▸ What you are asked to do
Please repeat the records below exactly, skipping any pictures.

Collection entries

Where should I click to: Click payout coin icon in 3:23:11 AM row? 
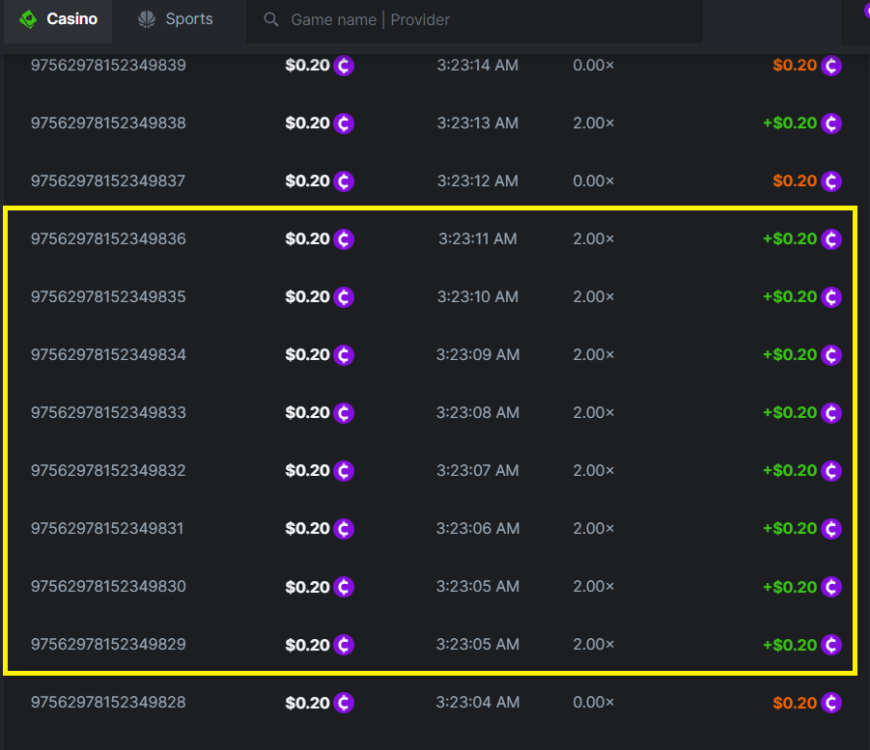[831, 239]
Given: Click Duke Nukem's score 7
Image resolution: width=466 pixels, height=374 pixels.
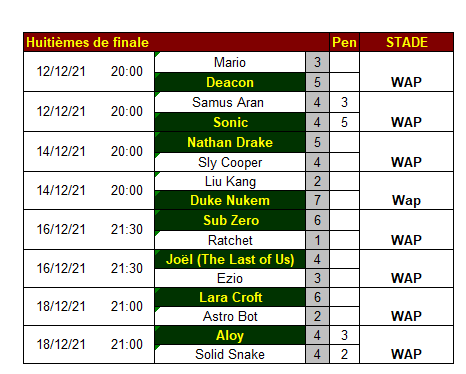Looking at the screenshot, I should 317,200.
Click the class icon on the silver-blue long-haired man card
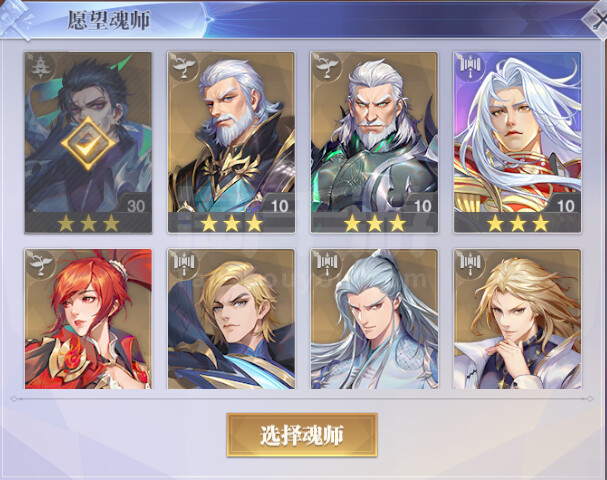 327,264
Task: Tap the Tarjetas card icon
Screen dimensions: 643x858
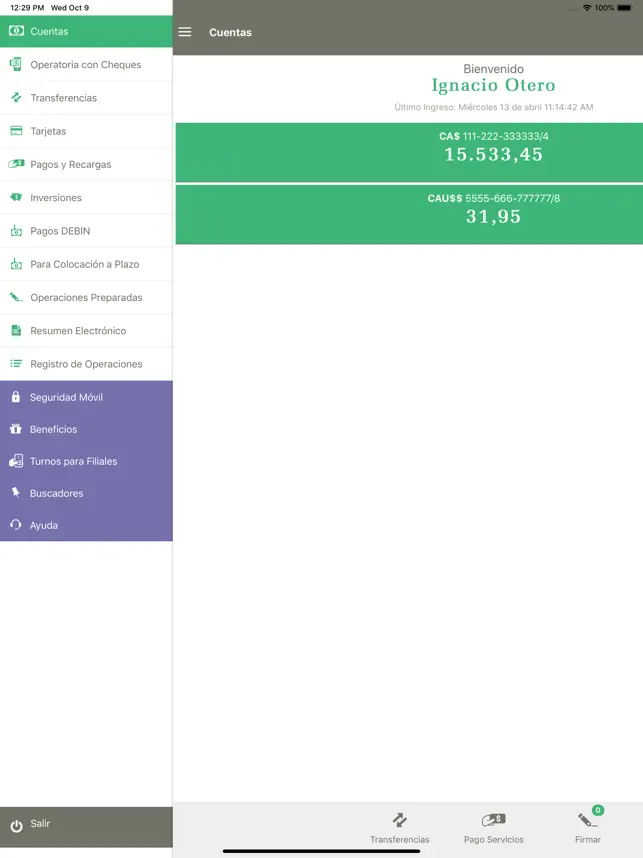Action: [15, 131]
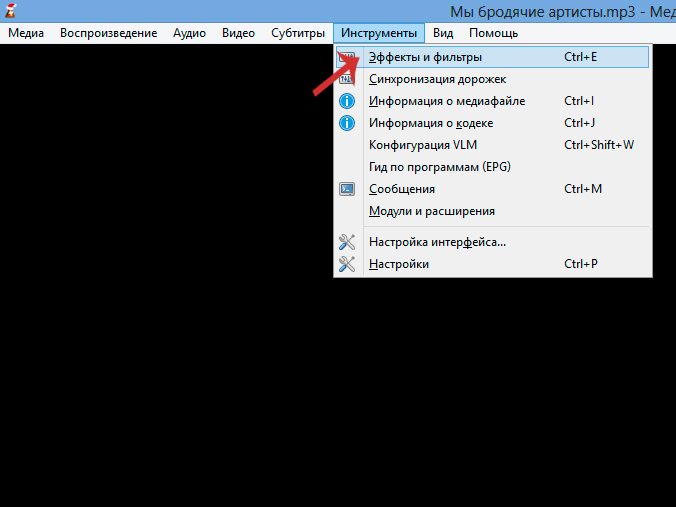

▸ Written solution
Where should I click to: Click payout coin icon in 3:23:11 AM row? 
[831, 239]
Given: Click Duke Nukem's score 7
Image resolution: width=466 pixels, height=374 pixels.
Looking at the screenshot, I should 317,200.
Click the class icon on the silver-blue long-haired man card
 327,264
Task: Tap the Tarjetas card icon
Screen dimensions: 643x858
Action: [15, 131]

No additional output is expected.